Genetic stability of a Newcastle disease virus vectored infectious laryngotracheitis virus vaccine after serial passages in chicken embryos.
- 作者列表："Yu Q","Li Y","Dimitrov K","Afonso CL","Spatz S","Zsak L
:Previously, we have demonstrated that the recombinant Newcastle disease virus (NDV) expressing the infectious laryngotracheitis virus (ILTV) glycoprotein D (gD) conferred protection against both virulent NDV and ILTV challenges in chickens. In this study, we evaluated the genetic stability of the recombinant vaccine after eight serial passages in embryonated chicken eggs (ECE). The vaccine master seed virus at the original egg-passage level 3 (EP3) was diluted and passaged in three separate repetitions (A, B and C) in ECE eight times (EP4 to EP11). RT-PCR analysis of the vaccine seed and egg-passaged virus stocks showed that there was no detectable insertion/deletion in the ILTV gD insert region. Next-generation sequencing analysis of the EP3 and EP11 virus stocks confirmed their genome integrity and revealed a total of thirteen single-nucleotide polymorphisms (SNPs). However, none of these SNPs were located in the ILTV gD insert or any of the known critical biological determinant positions. Virological and immunofluorescent assays provided additional evidence that the EP11 virus stocks retained their growth kinetics, low pathogenicity, and robust level of gD expression comparable to that of the vaccine master seed virus. This indicated that the SNPs were non-detrimental sporadic mutations. These results demonstrated that the insertion of ILTV gD gene into the NDV LaSota backbone did not significantly affect the genetic stability of the recombinant virus and that the rLS/ILTV-gD virus is a safe and genetically stable vaccine candidate after at least eight serial passages in ECE.

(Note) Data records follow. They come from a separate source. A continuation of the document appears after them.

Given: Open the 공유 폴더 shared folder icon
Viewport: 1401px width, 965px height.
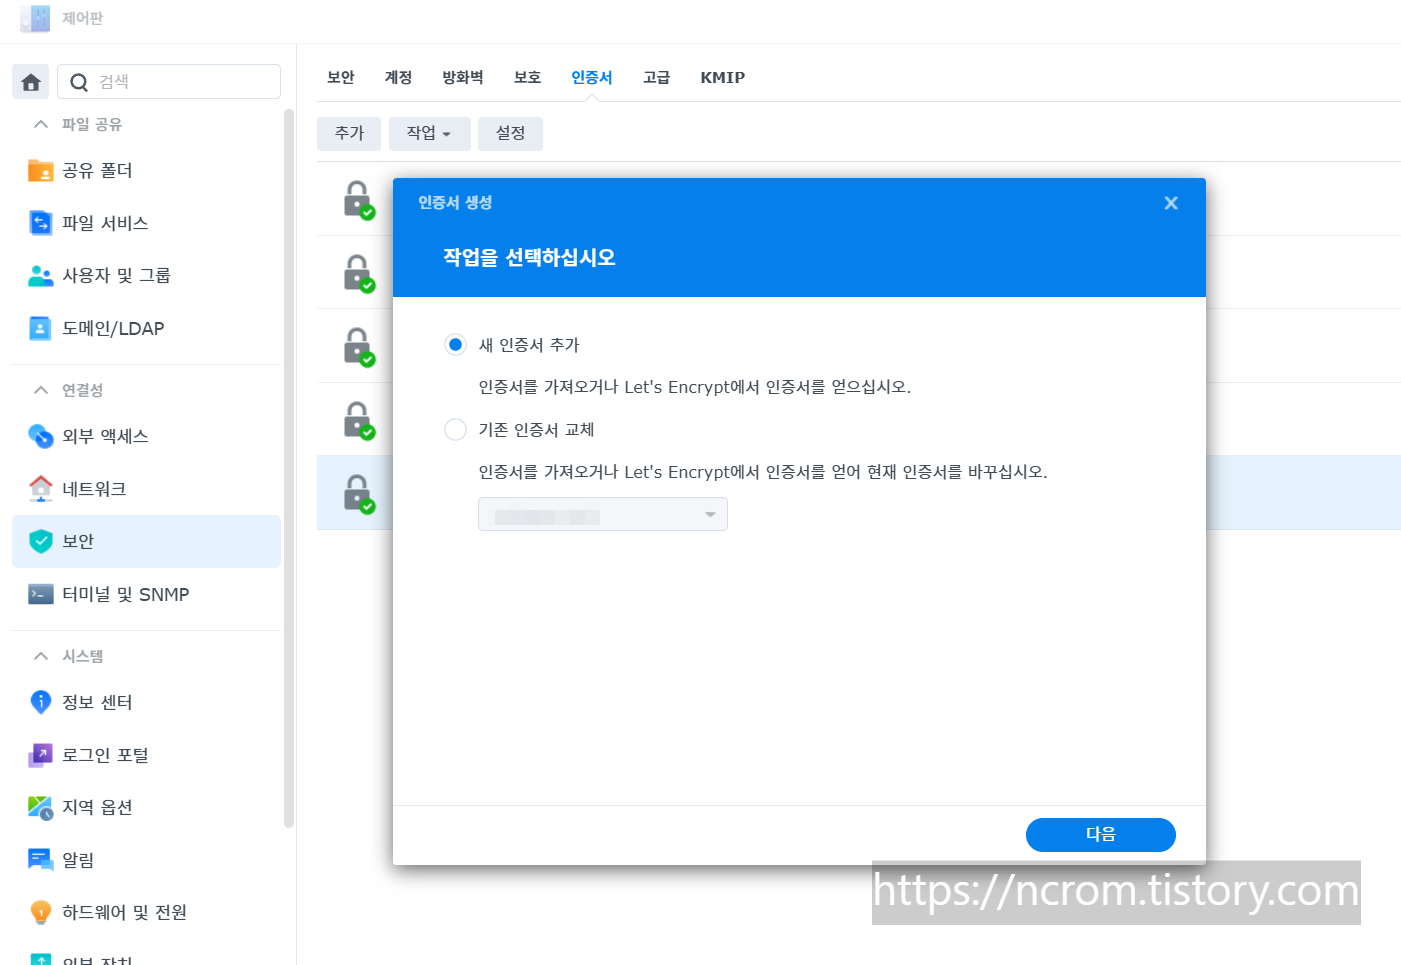Looking at the screenshot, I should tap(41, 170).
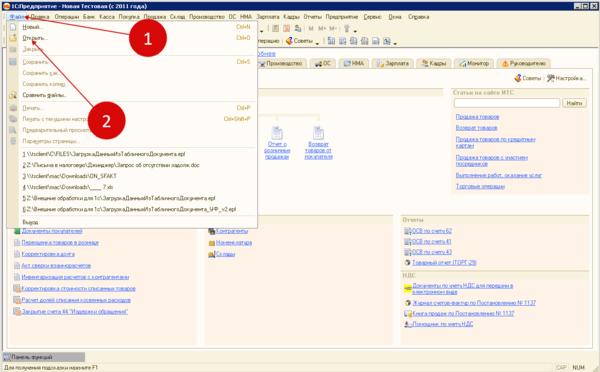Open the calculator icon in the top toolbar

point(275,28)
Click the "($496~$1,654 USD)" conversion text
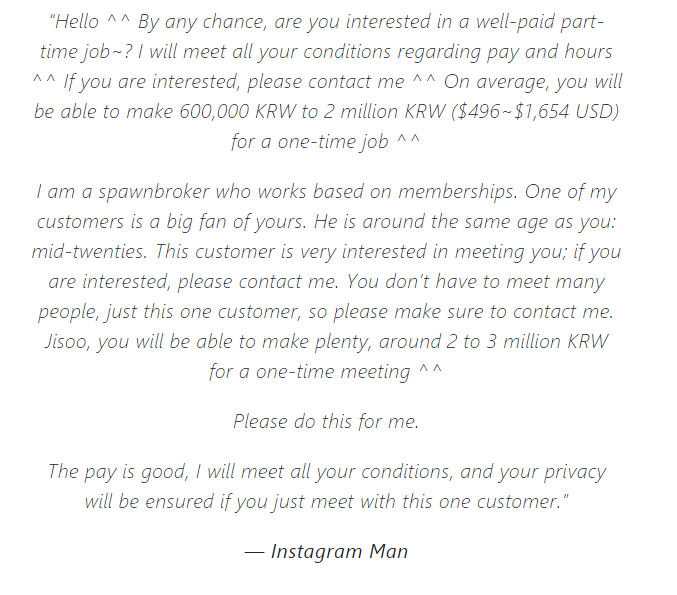677x595 pixels. pos(535,112)
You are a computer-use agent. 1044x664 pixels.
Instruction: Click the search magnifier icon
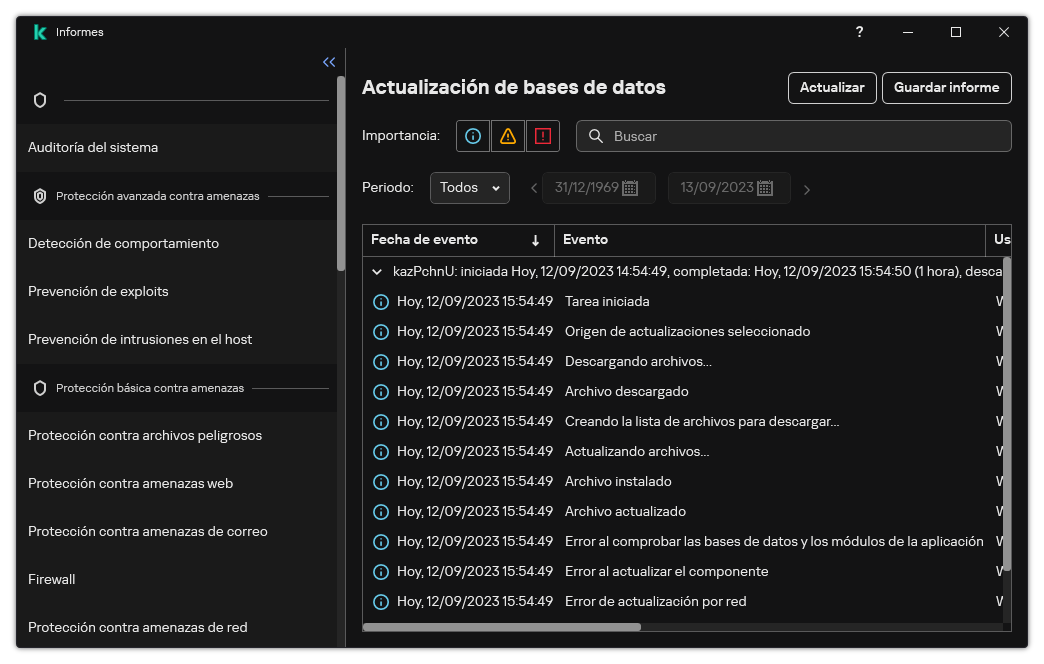(x=596, y=136)

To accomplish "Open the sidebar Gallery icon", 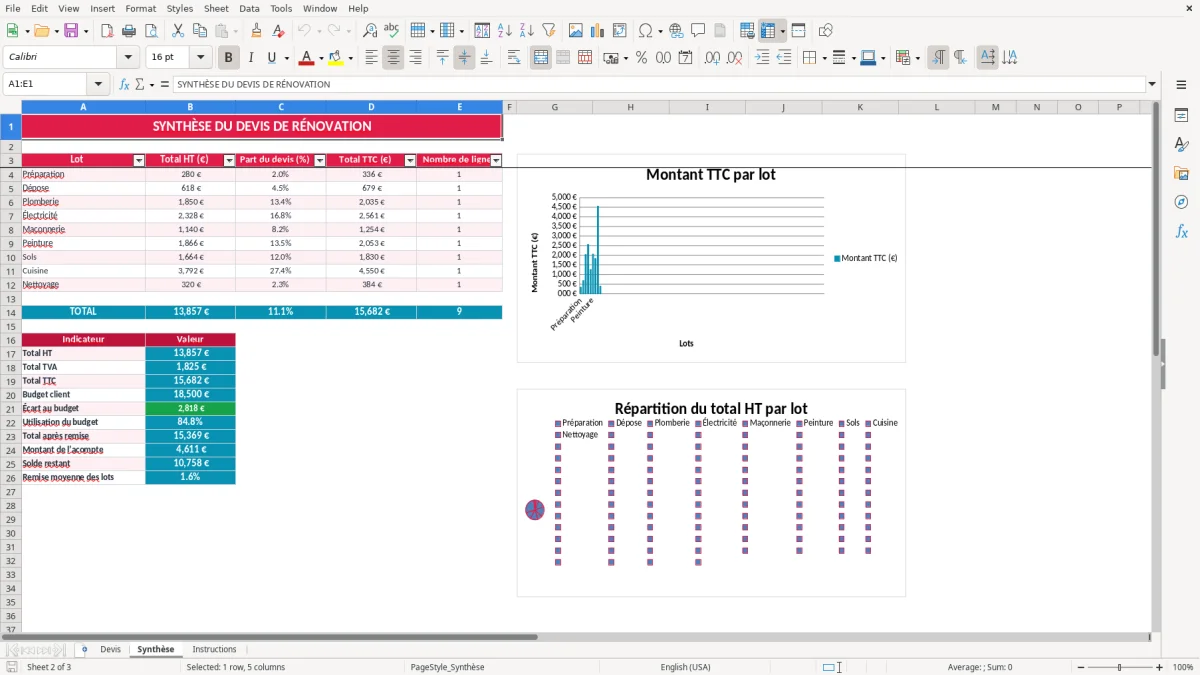I will tap(1181, 173).
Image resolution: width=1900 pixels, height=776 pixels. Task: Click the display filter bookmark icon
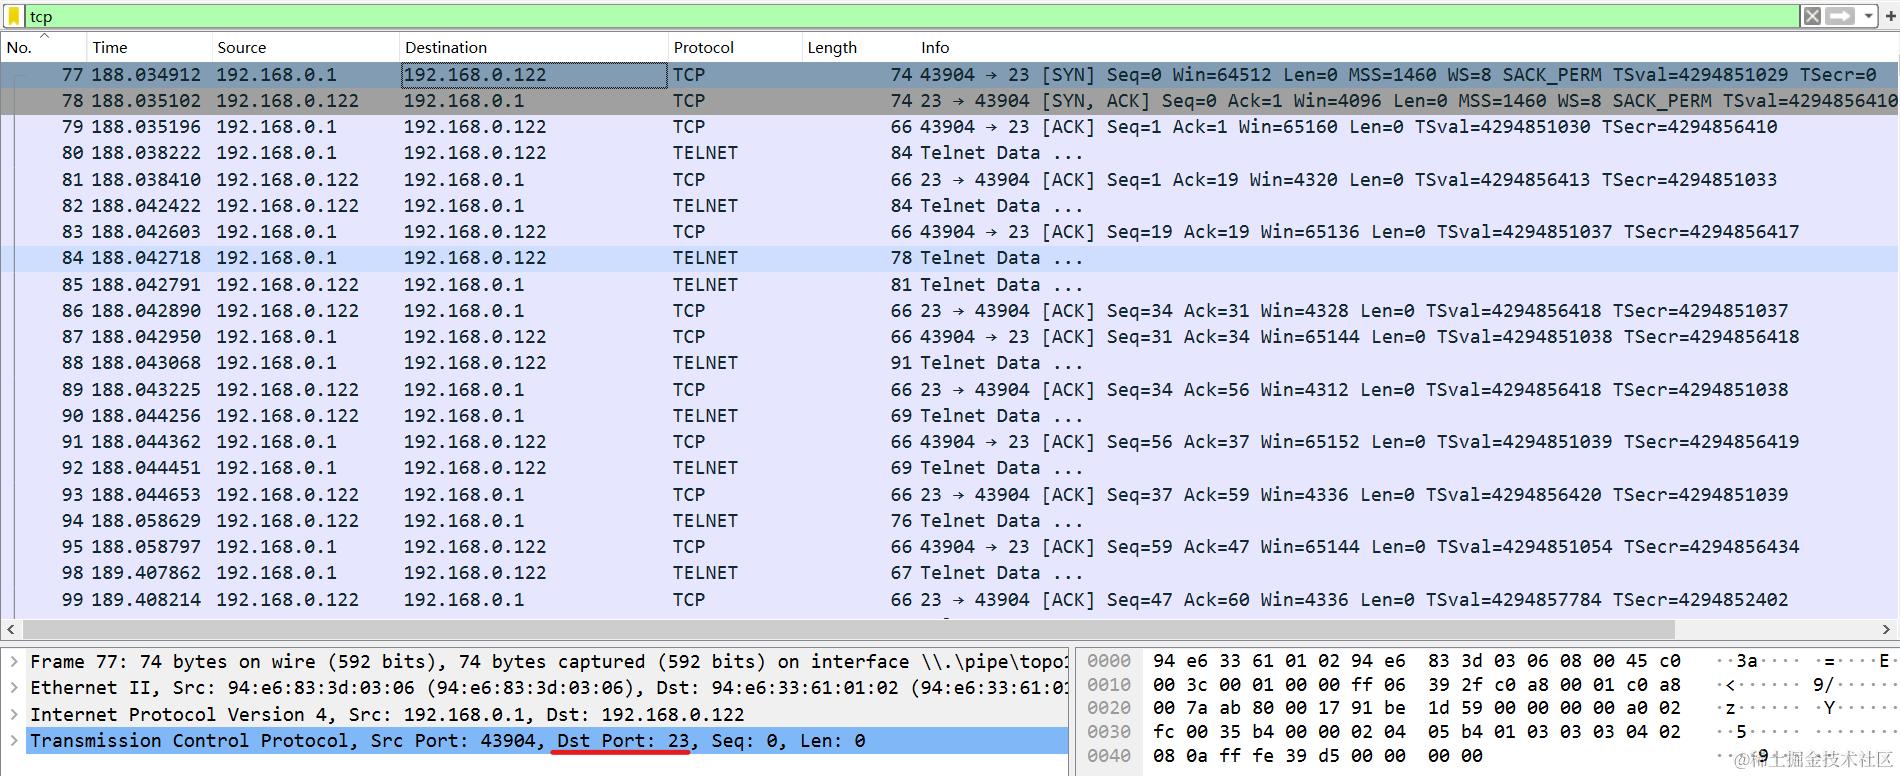(14, 16)
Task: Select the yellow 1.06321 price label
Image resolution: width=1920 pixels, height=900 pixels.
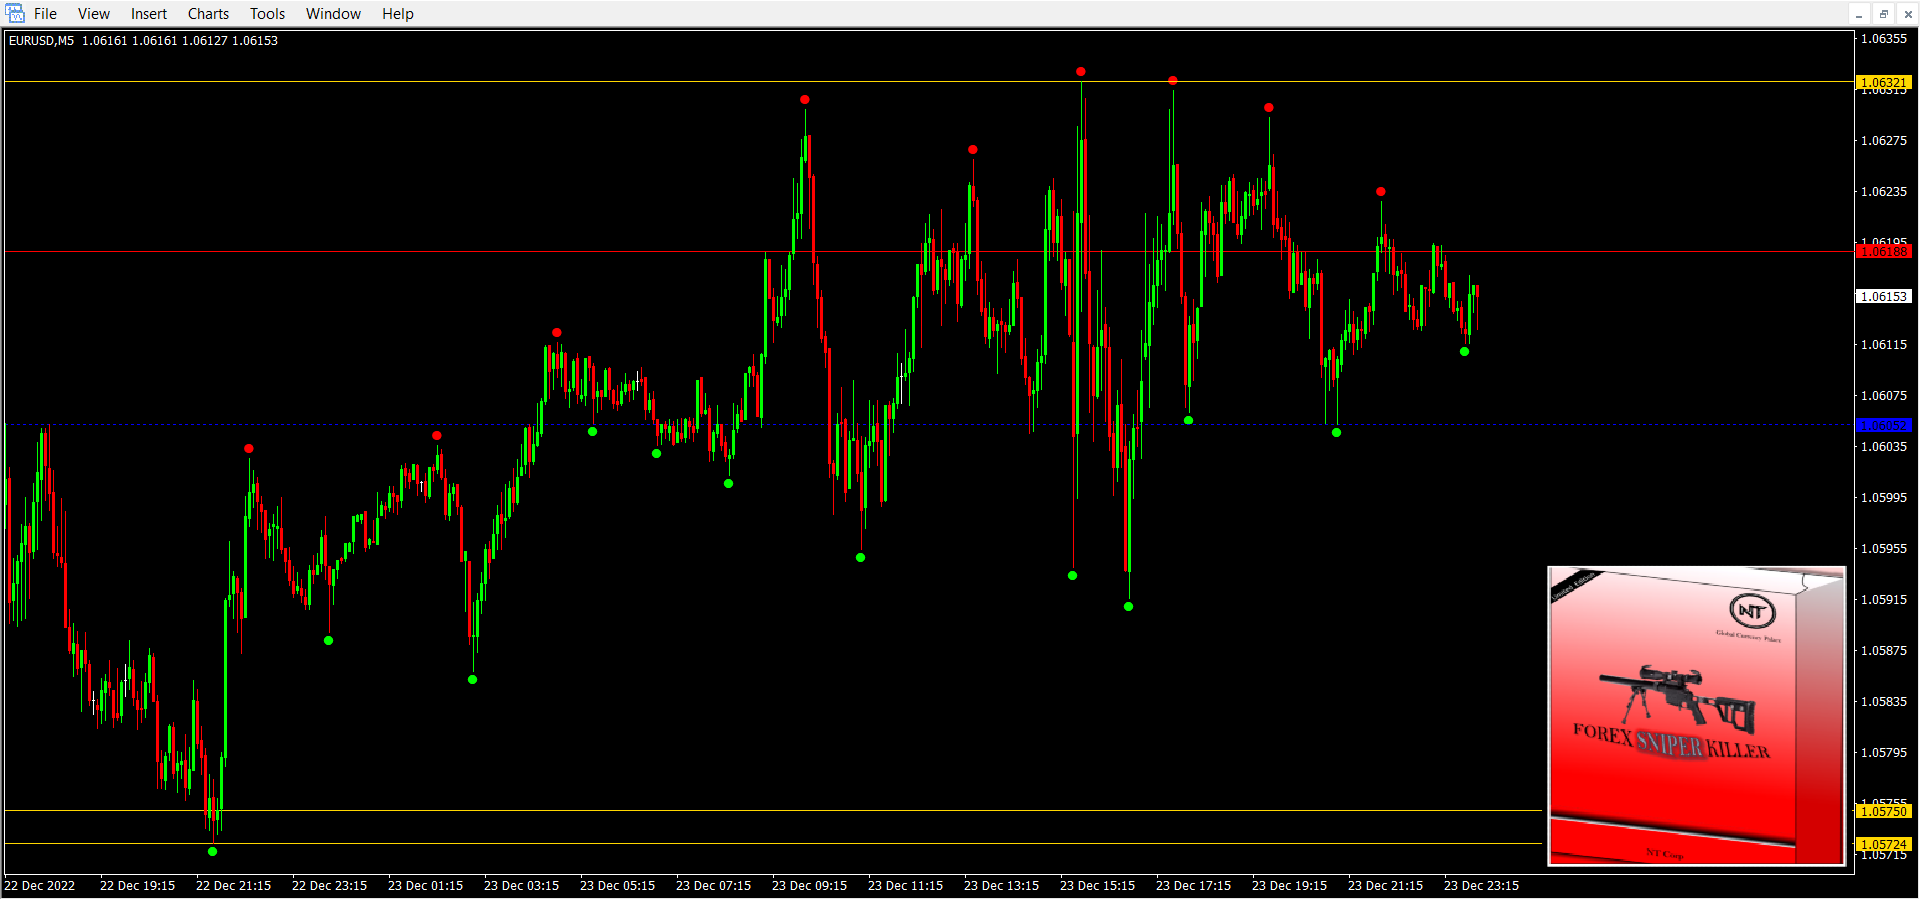Action: click(1883, 82)
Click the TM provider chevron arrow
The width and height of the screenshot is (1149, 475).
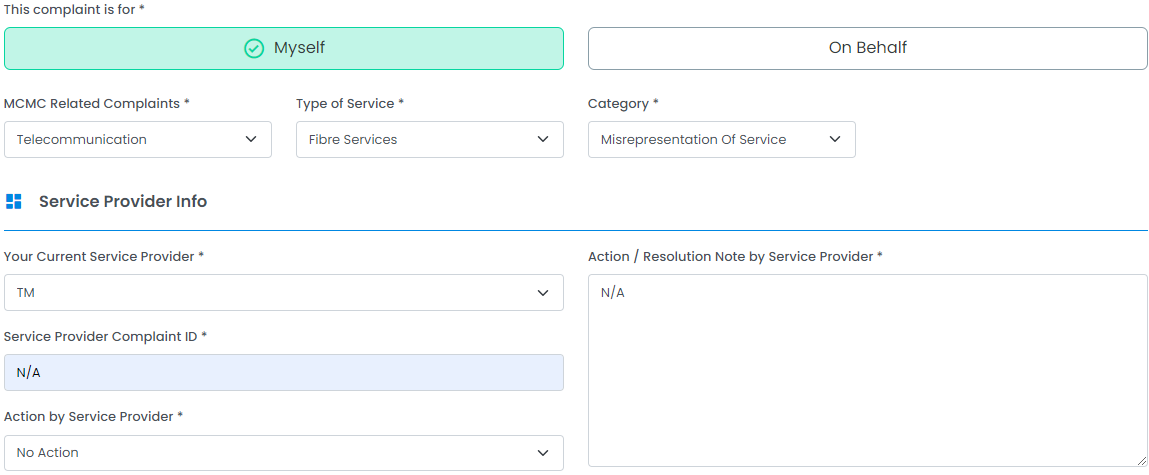coord(543,293)
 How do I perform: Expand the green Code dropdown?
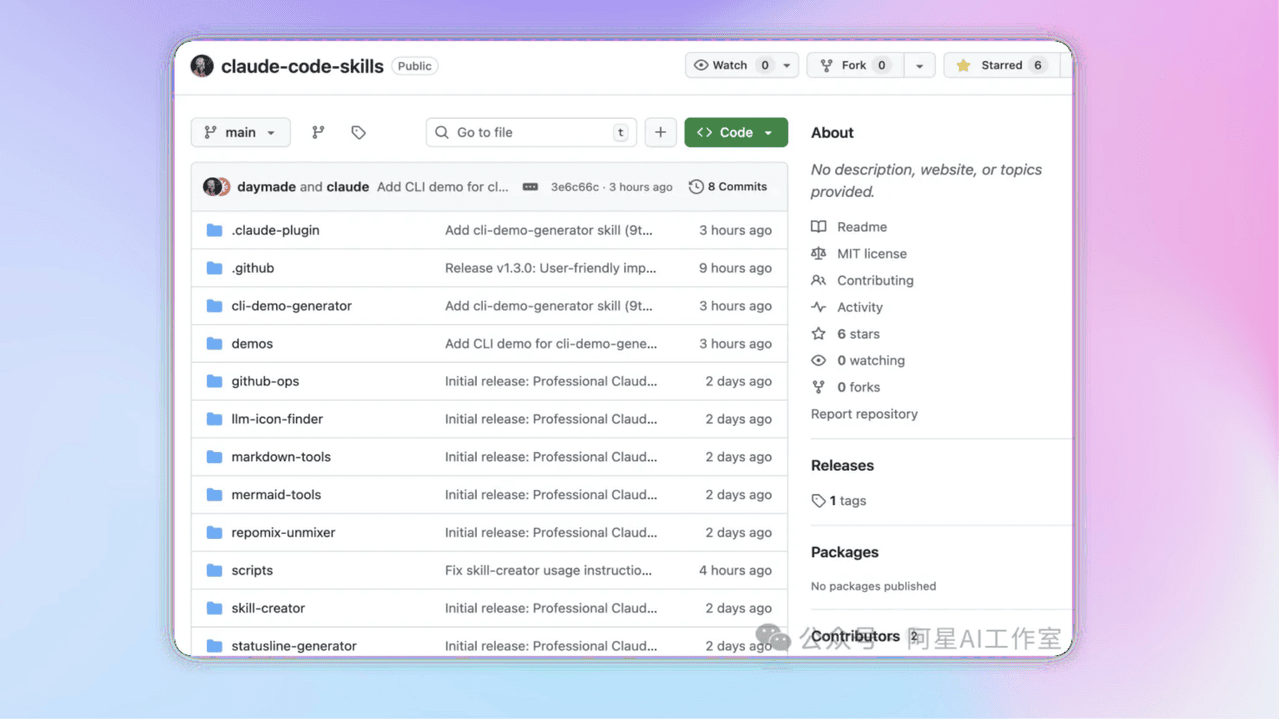tap(736, 132)
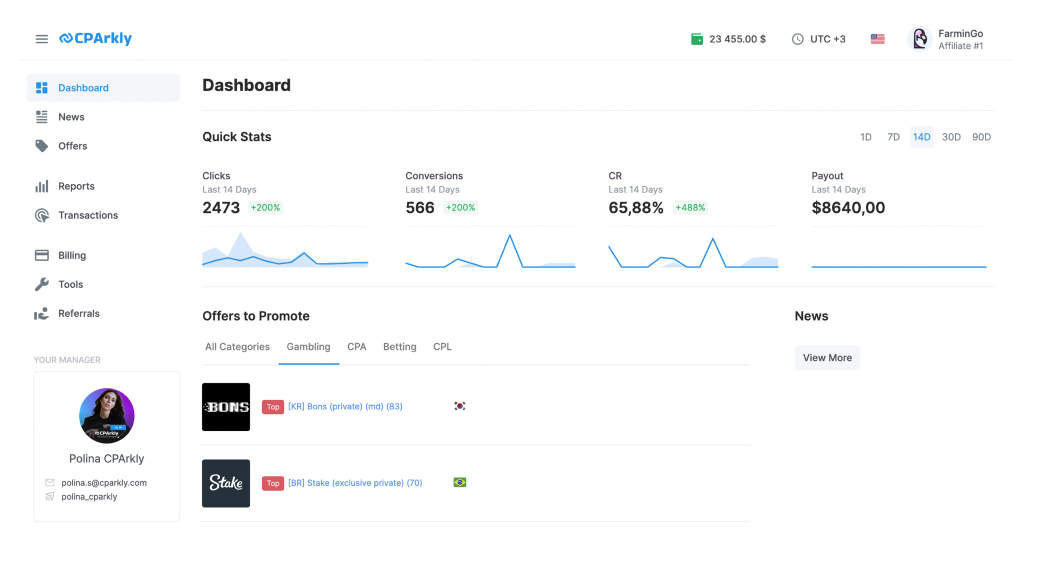The image size is (1039, 574).
Task: Open Tools wrench icon
Action: (42, 284)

以前，我们已经证明了表达传染性喉气管炎病毒 (ILTV) 糖蛋白 D (gD) 的重组新城疫病毒 (NDV) 对鸡的强毒 NDV 和 ILTV 挑战都具有保护作用。在本研究中，我们评价了重组疫苗在鸡胚卵 (ECE) 中连续传代 8 次后的遗传稳定性。将原始卵传代 3 级 (EP3) 的疫苗掌握种子病毒稀释并分三次重复 (A 、 B 和 C) 传代在欧洲经委会八次 (EP4 至 EP11)。疫苗种子和蛋传代病毒库的 RT-PCR 分析显示，ILTV gD 插入区没有可检测到的插入/缺失。EP3 和 EP11 病毒库的新一代测序分析证实了它们的基因组完整性，共发现了 13 个单核苷酸多态性 (SNPs)。然而，这些 SNPs 都没有位于 ILTV gD 插入片段或任何已知的关键生物决定簇位置。病毒学和免疫荧光试验提供了额外的证据，表明 EP11 病毒原种保留了其生长动力学、低致病性和与疫苗主种子病毒相当的 gD 表达水平。这表明 SNPs 是非有害的散发性突变。这些结果表明，ILTV-gD 基因插入 NDV LaSota 骨架并不显著影响重组病毒的遗传稳定性，rLS/ILTV-gD 病毒是一种安全的遗传欧洲经委会至少 8 次连续传代后的稳定疫苗候选者。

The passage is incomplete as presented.